Thread: what specifically does vacuum have to scan / why does it need to rescan the same indexes many, many times


What does vacuum have to scan to be able to reclaim space, and how many times does it need to scan to finalize ?

More specifically, my VACUUM VERBOSE <table> is taking a long time and seems to be rescanning the same indexes / fields multiple times without finishing.

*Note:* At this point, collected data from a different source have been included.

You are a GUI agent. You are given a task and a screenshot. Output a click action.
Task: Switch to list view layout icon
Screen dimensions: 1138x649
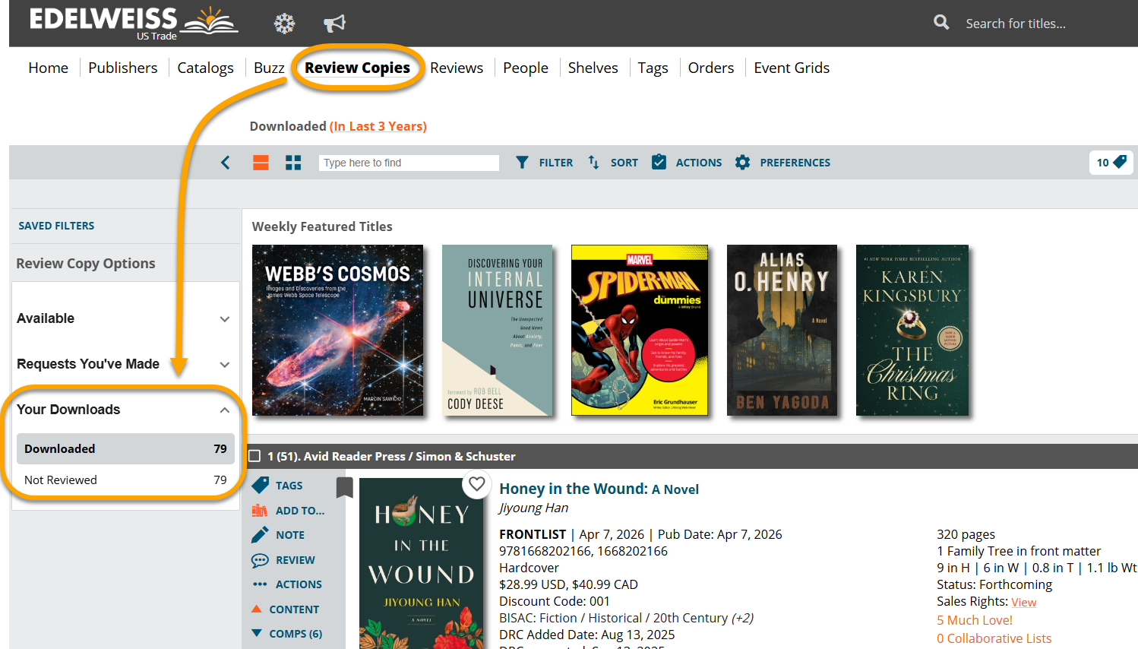(x=261, y=163)
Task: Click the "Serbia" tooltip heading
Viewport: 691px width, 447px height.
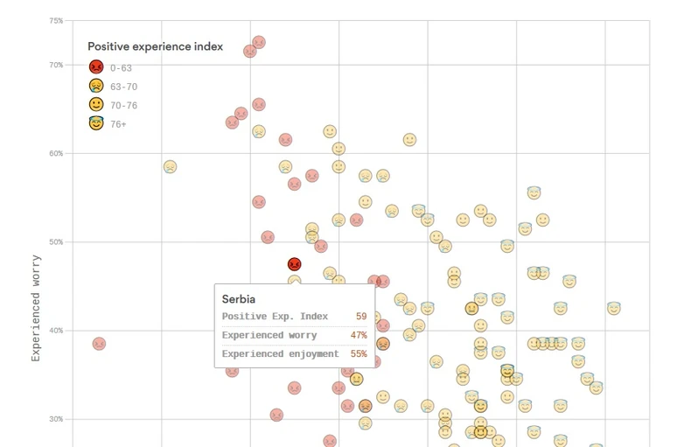Action: pyautogui.click(x=239, y=299)
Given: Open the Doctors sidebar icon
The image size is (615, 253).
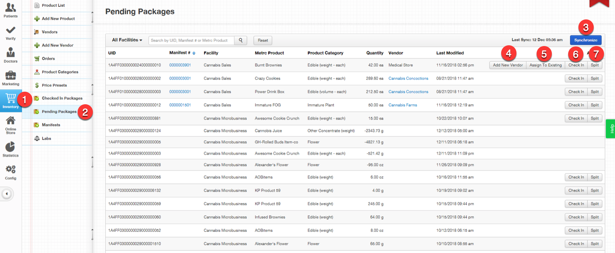Looking at the screenshot, I should 11,53.
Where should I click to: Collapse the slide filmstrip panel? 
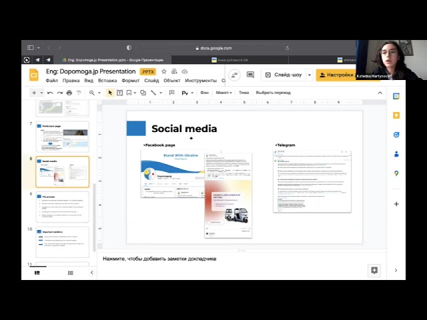[91, 273]
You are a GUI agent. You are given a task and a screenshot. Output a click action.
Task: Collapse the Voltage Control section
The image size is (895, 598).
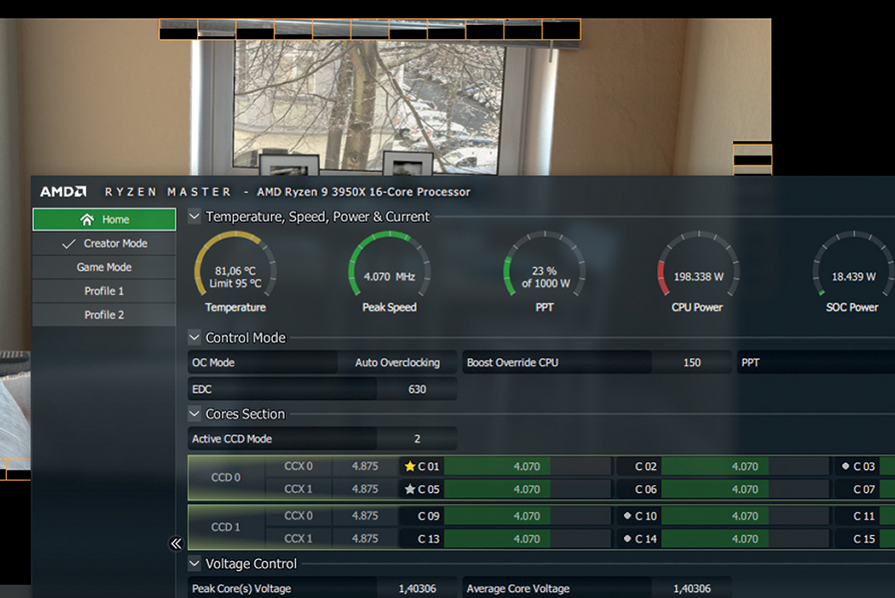(x=194, y=564)
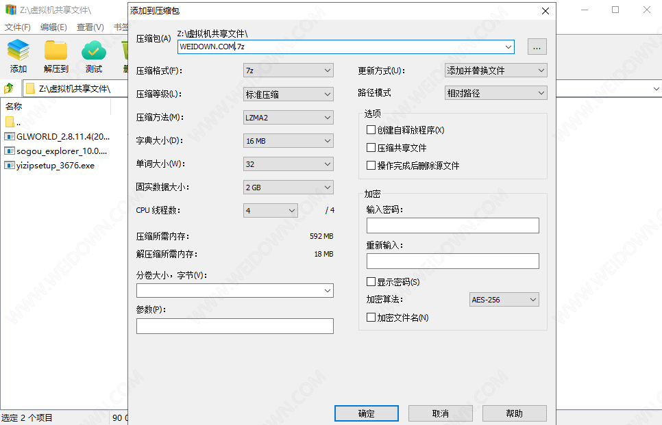The width and height of the screenshot is (662, 425).
Task: Click the enter password (输入密码) field
Action: pos(452,226)
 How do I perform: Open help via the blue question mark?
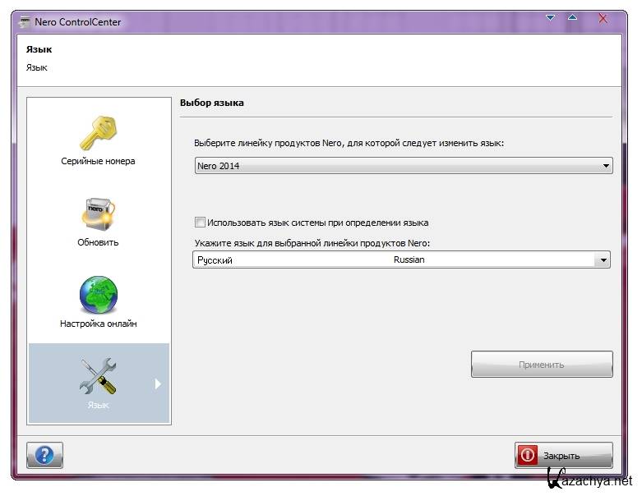(44, 455)
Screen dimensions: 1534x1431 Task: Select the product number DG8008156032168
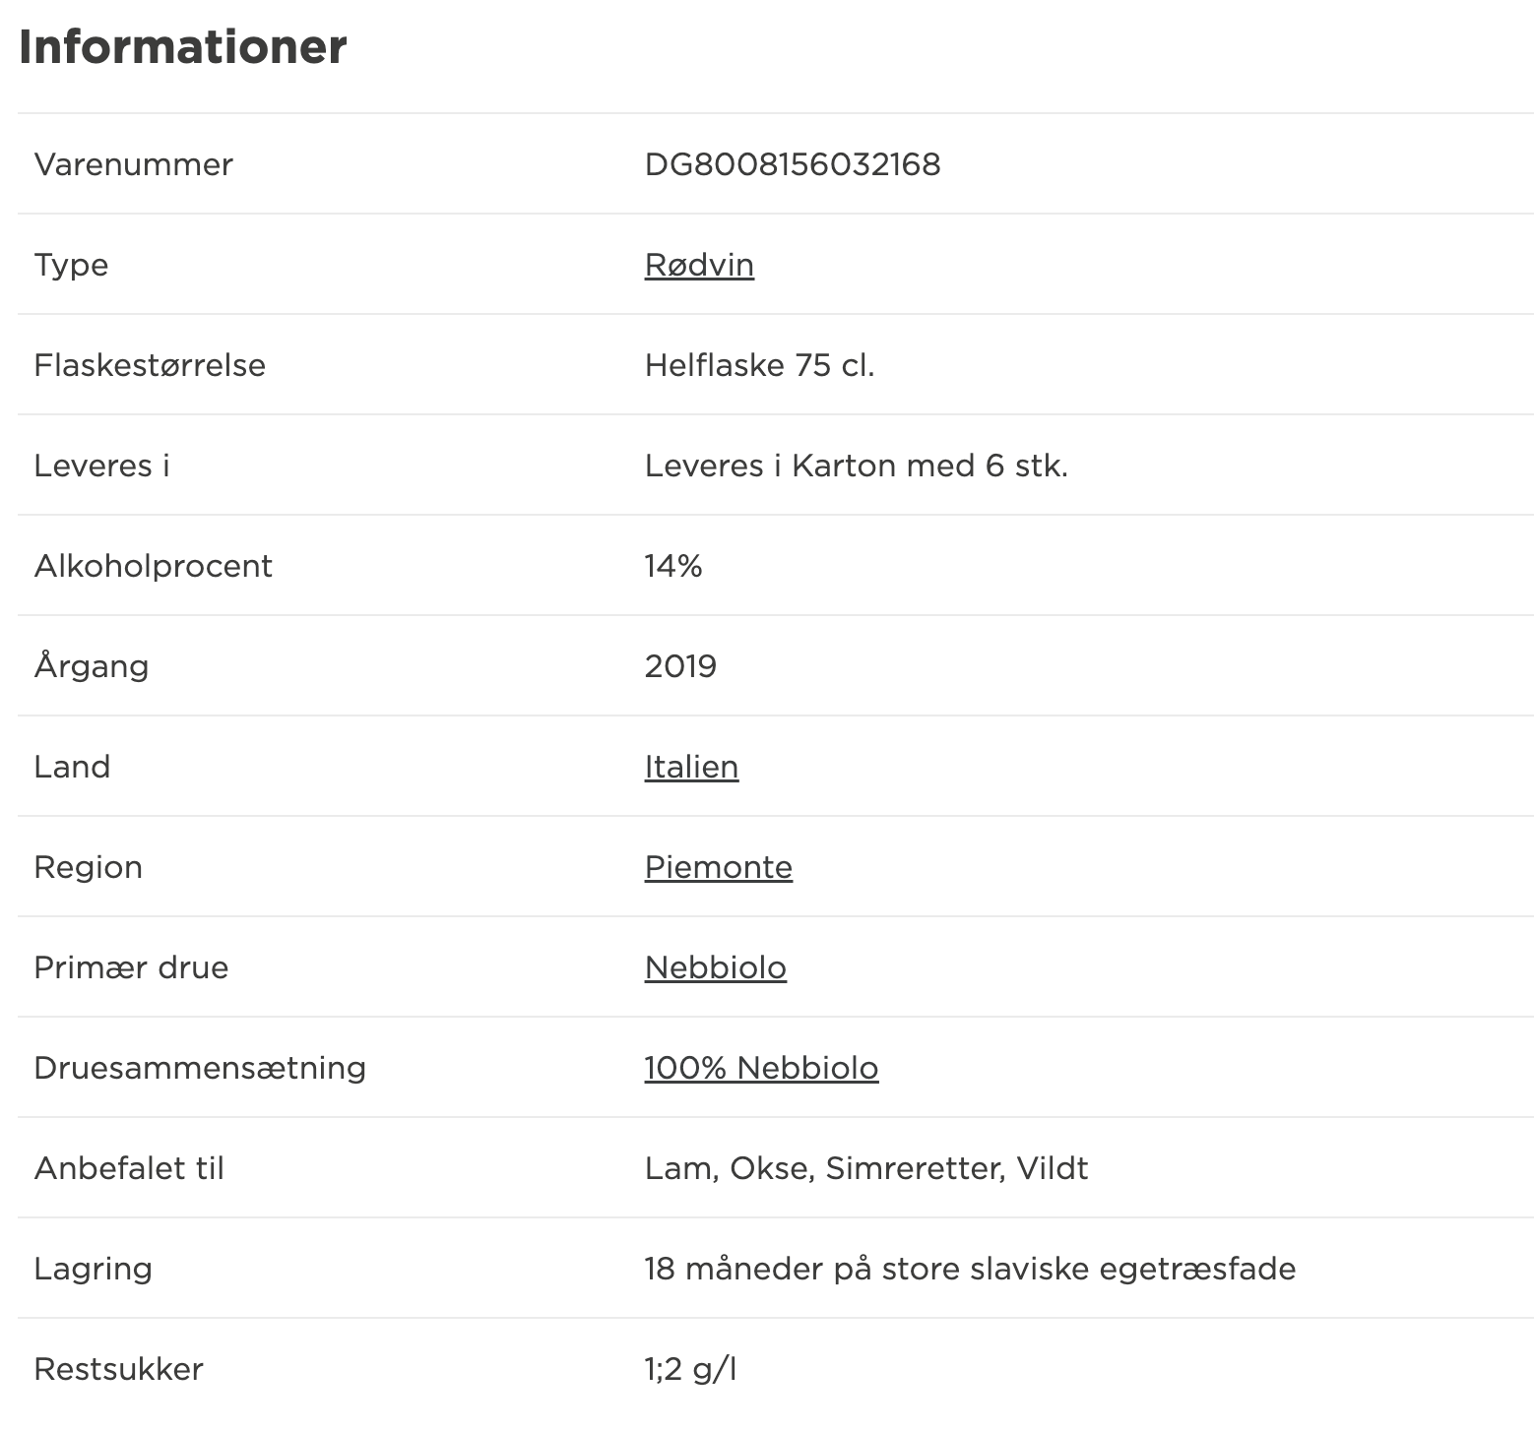(793, 164)
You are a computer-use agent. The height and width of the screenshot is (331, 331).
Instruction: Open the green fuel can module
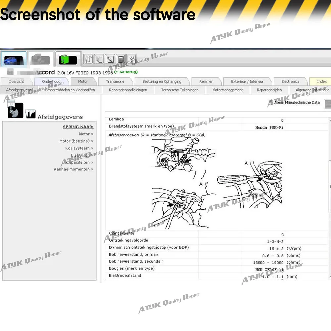tap(68, 59)
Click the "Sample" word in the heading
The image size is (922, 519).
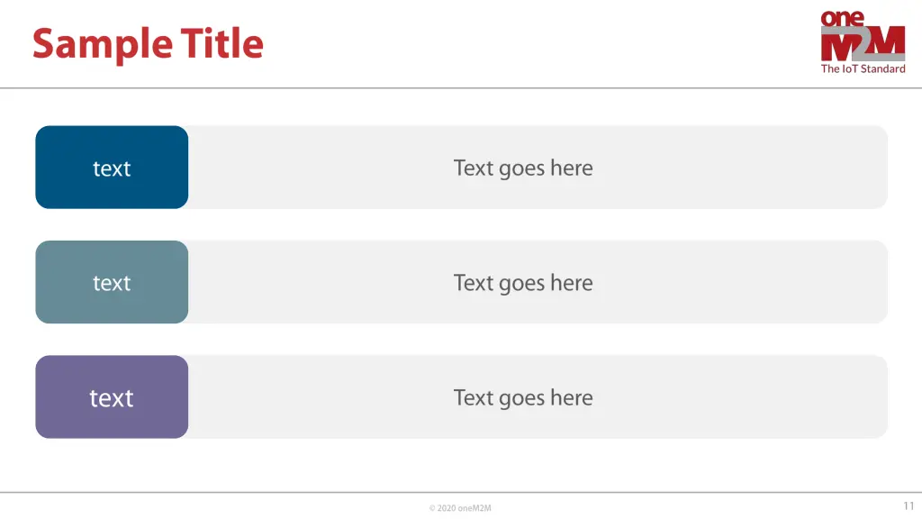click(x=103, y=45)
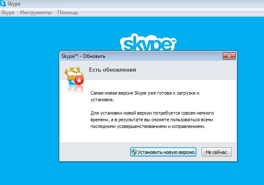The width and height of the screenshot is (264, 185).
Task: Click the empty blue main window background
Action: pos(29,101)
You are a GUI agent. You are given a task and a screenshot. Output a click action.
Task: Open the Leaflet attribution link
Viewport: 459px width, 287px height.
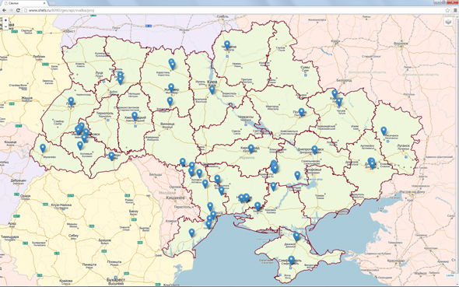click(x=450, y=275)
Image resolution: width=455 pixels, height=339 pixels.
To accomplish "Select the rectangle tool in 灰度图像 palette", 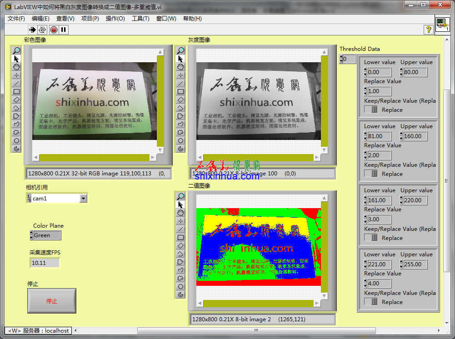I will click(x=180, y=91).
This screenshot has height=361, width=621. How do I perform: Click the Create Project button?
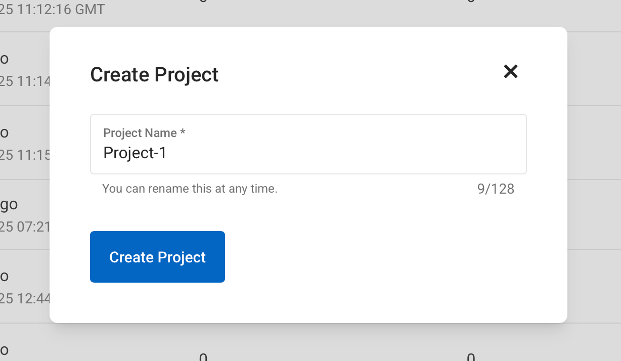(x=157, y=257)

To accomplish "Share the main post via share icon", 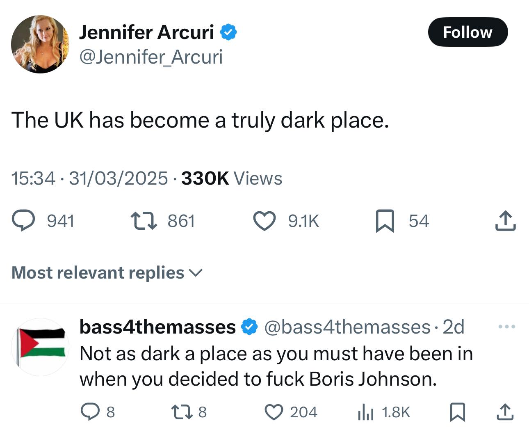I will coord(505,221).
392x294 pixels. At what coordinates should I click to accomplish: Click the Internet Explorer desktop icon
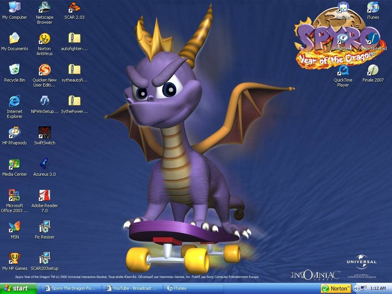(x=15, y=102)
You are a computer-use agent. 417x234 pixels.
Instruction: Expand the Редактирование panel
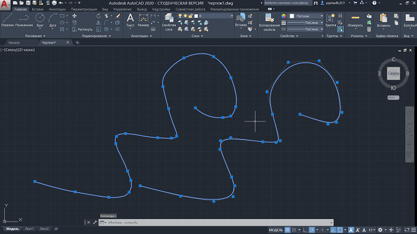coord(97,36)
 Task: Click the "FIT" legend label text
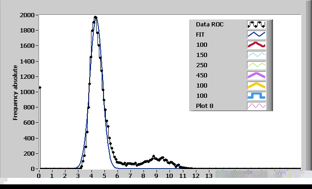[201, 34]
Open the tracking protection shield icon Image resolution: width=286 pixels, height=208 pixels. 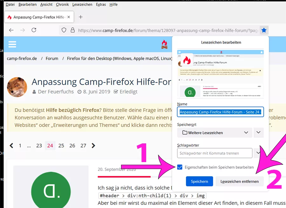pos(64,30)
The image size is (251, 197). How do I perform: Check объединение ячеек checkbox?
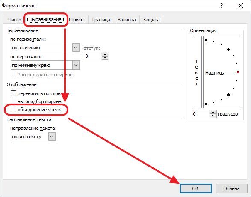tap(13, 110)
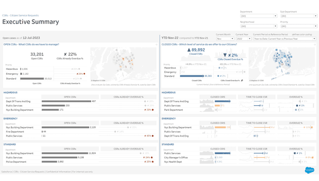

db=# vacuum verbose testruns;
INFO:  vacuuming "public.testruns"
INFO:  scanned index "testruns_pkey" to remove 2795912 row versions
DETAIL:  CPU 11.92s/20.58u sec elapsed 55.07 sec.
INFO:  scanned index "index_testruns_on_build_os" to remove 2795912 row versions
DETAIL:  CPU 13.66s/87.02u sec elapsed 127.30 sec.
...
INFO:  scanned index "testruns_custom_data_type" to remove 2795913 row versions
DETAIL:  CPU 103.91s/38.58u sec elapsed 625.51 sec.
INFO:  scanned index "testruns_lower_machine" to remove 2795913 row versions
DETAIL:  CPU 1.22s/1.75u sec elapsed 4.83 sec.
INFO:  "testruns": removed 2795913 row versions in 846930 pages
DETAIL:  CPU 12.83s/34.68u sec elapsed 79.09 sec.
INFO:  scanned index "testruns_pkey" to remove 2795913 row versions
DETAIL:  CPU 11.17s/17.62u sec elapsed 42.38 sec.
INFO:  scanned index "index_testruns_on_build_os" to remove 2795913 row versions
DETAIL:  CPU 11.20s/16.26u sec elapsed 52.65 sec.
...

This has now occurred at least half a dozen times:

% pbpaste | grep "testruns_pkey"
INFO:  scanned index "testruns_pkey" to remove 2795912 row versions
INFO:  scanned index "testruns_pkey" to remove 2795914 row versions
INFO:  scanned index "testruns_pkey" to remove 2795912 row versions
INFO:  scanned index "testruns_pkey" to remove 2795913 row versions
INFO:  scanned index "testruns_pkey" to remove 2795913 row versions
INFO:  scanned index "testruns_pkey" to remove 2795913 row versions
INFO:  scanned index "testruns_pkey" to remove 2795912 row versions
INFO:  scanned index "testruns_pkey" to remove 2795914 row versions

I'm aware that certain things like creating concurrent indexes needs to scan a table multiple times for completeness, but I'm not sure why vacuum needs to rescan all the fields and indexes over and over again without any seeming progress.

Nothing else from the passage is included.